Records excerpted from a collection:
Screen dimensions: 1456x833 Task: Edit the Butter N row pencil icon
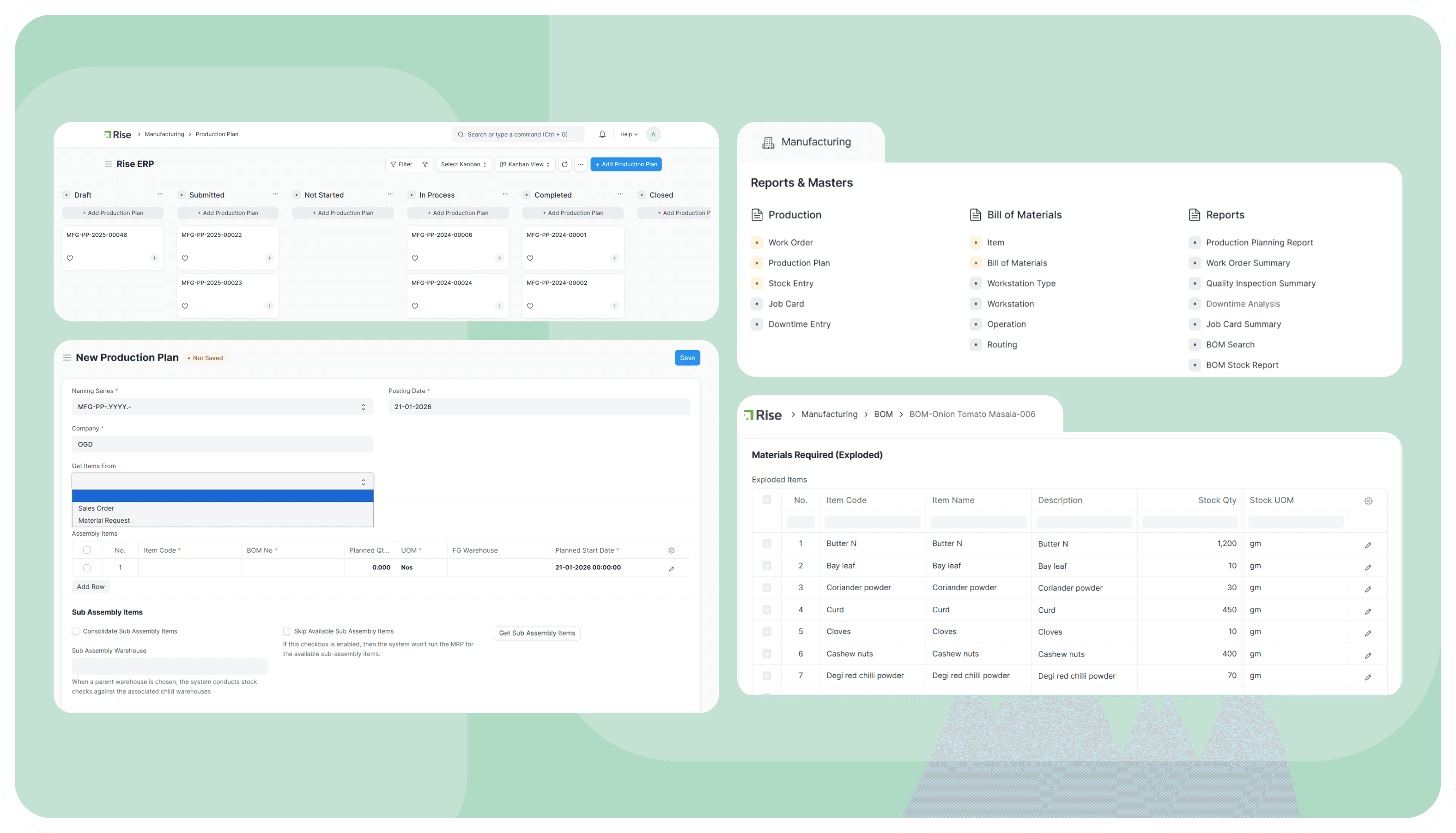coord(1368,545)
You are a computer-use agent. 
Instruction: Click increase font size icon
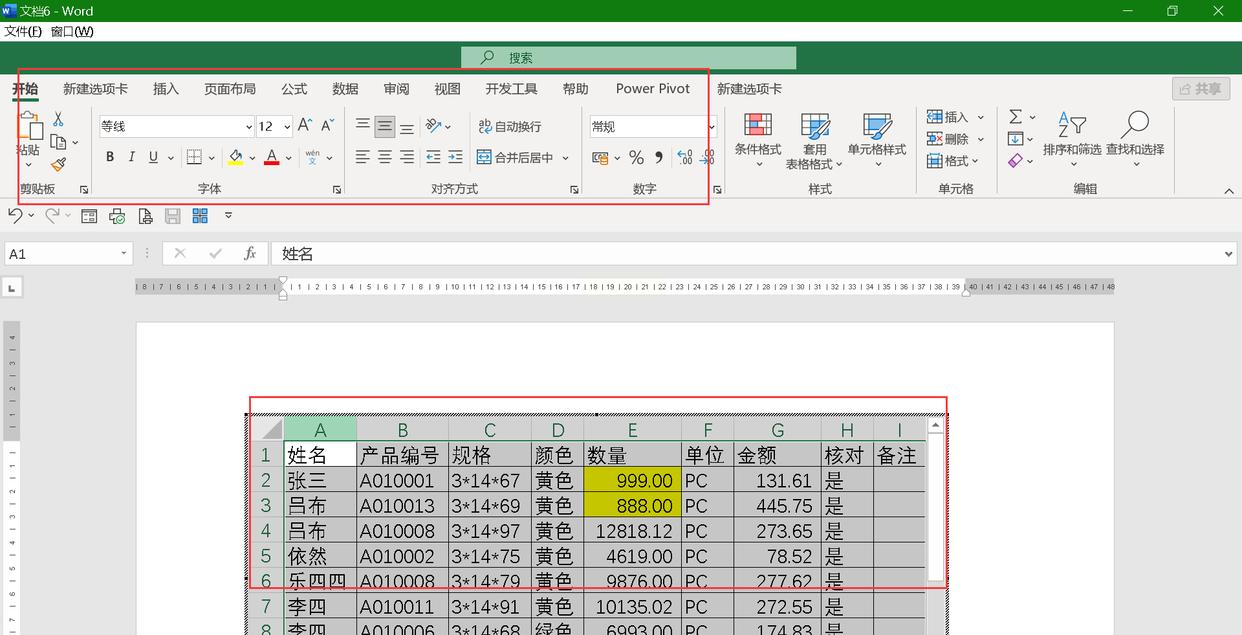[305, 126]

WHAT TO PRODUCE –
Please swap "icon" for "button" everywhere in the lines above, keeping everything else the same. Leave the pictures out of your answer.

FULL RESPONSE –
Screen dimensions: 1456x833 Task: Edit the Butter N row pencil button
coord(1368,545)
You are a computer-use agent. 
Instruction: Click increase font size button
[305, 126]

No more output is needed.